Regardless where your data is being held, the WSO2 SI can be deployed in K8s, Docker (for example, check my blog post Deploying WSO2 Streaming Integrator on AWS ECS in Minimum HA Mode) or in VMs, and operate seamlessly
- Monitoring
When the data synchronization happens, one or more parties may need to track the progress of the process (e.g., check the latency and throughput) and be informed when it is completed.
WSO2 SI publishes statistics from its sinks and sources to Prometheus allowing them to be later visualized via Grafana dashboards.
Let's see how WSO2 Streaming Integrator caters to the data synchronization requirements using a simple scenario which is mentioned in our second use case (System Migrations).
Data Synchronization Using WSO2 Streaming Integrator
Let's eliminate all the publishing and receiving parties from the deployment and simplify the last diagram, and see how the data synchronization can be done.
In order to keep both systems in synchronization, the changes happening in the database and file systems should be transferred to the Kafka server and via HTTP to the new systems. When the new system receives events via Kafka and HTTP, those have to be added to the databases and file systems that are used by the legacy system. We also need to take the data formats used by the two systems into consideration when syncing the data.
Synchronize Data Using Static Sources
According to our use case, this covers how to synchronize data from the legacy system to the new system.
Synchronizing Data in Log File
Let's assume the event definition that is received by Kafka (which has three attributes) differs from the event received by the file (which only has two attributes).
The siddhi-io-file source is used with the line mode by enabling tailing, so that each and every update of a file can be captured and sent to the Streaming Integrator for further processing. Due to the change of event definition used by the Kafka consumer at the other end, Query1 does what is necessary to change the event to adhere to the event definition (maybe by adding a timestamp) before sending it via the siddhi-io-kafka sink.
Synchronizing Data in Database
The siddhi-io-cdc extension’s source can be used with `listening` mode to get the latest changes in near real time (`pooling` mode can be used with a user given interval if needed for the databases that do not support the listening mode).
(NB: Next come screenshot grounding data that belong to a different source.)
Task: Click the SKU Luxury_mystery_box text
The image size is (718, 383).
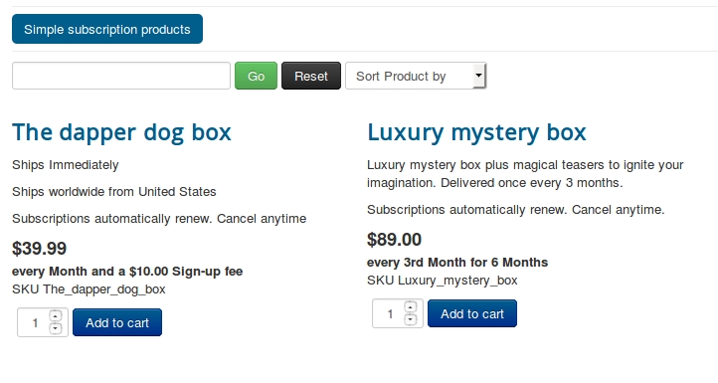Action: [x=443, y=281]
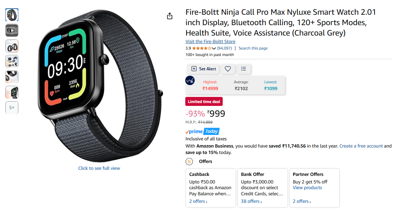This screenshot has height=210, width=399.
Task: Click the Prime Today delivery badge
Action: coord(202,131)
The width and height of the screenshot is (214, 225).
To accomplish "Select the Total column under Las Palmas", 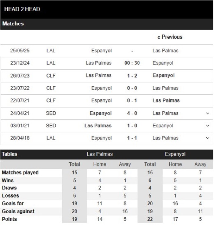I will pos(74,164).
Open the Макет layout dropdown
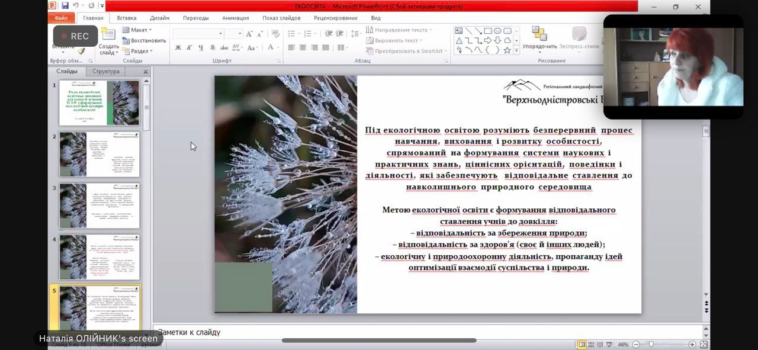This screenshot has width=758, height=350. [x=140, y=30]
Since the data format has not changed in the new system, the same data can be sent without any changes via siddhi-io-jms sink.
Synchronize Data Using Streaming Sources
When addressing our use case, this covers how to synchronize data from the new system to the legacy system.
Synchronizing Data Published via Kafka
As mentioned above the event definition that received by Kafka (has three attributes) differs from the event received by the file (which only has two attributes).
A siddhi-io-kafka source listens to the same topic which in turn listens to the new system, and converts the event to the event definition format that adheres to the legacy system’s file events. Query1 does what is necessary to change the event to adhere to the event definition (maybe by removing the timestamp) and appends the output to the particular file via siddhi-io-file sink. This file is then read by the legacy system.
Synchronizing Data Published via JMS
A siddhi-io-jms source listens to the same topic which in turn listens to the new system, converts the event to a data definition format that adheres to the legacy system’s database format, and stores the output in the database via siddhi-store-rdbms.
The same way, WSO2 Streaming Integrator can receive events via HTTP, TCP, gRPC, RabbitMQ, IBM MQ, Thrift and Binary protocols using WSO2Events, Databases, Files, Web-sockets, Amazon S3, Google Cloud Storage(GCS), etc., regardless of whether the type of the source is streaming or static, and then use the relevant sinks (either streaming or static) to synchronize the received data.
Summary
This article discusses the need for data synchronizing due to the increasing use of hybrid platforms, systems being globally distributed, security, and ease of maintenance. Then it explains how to perform data synchronization via WSO2 Streaming Integrator while overcoming its challenges.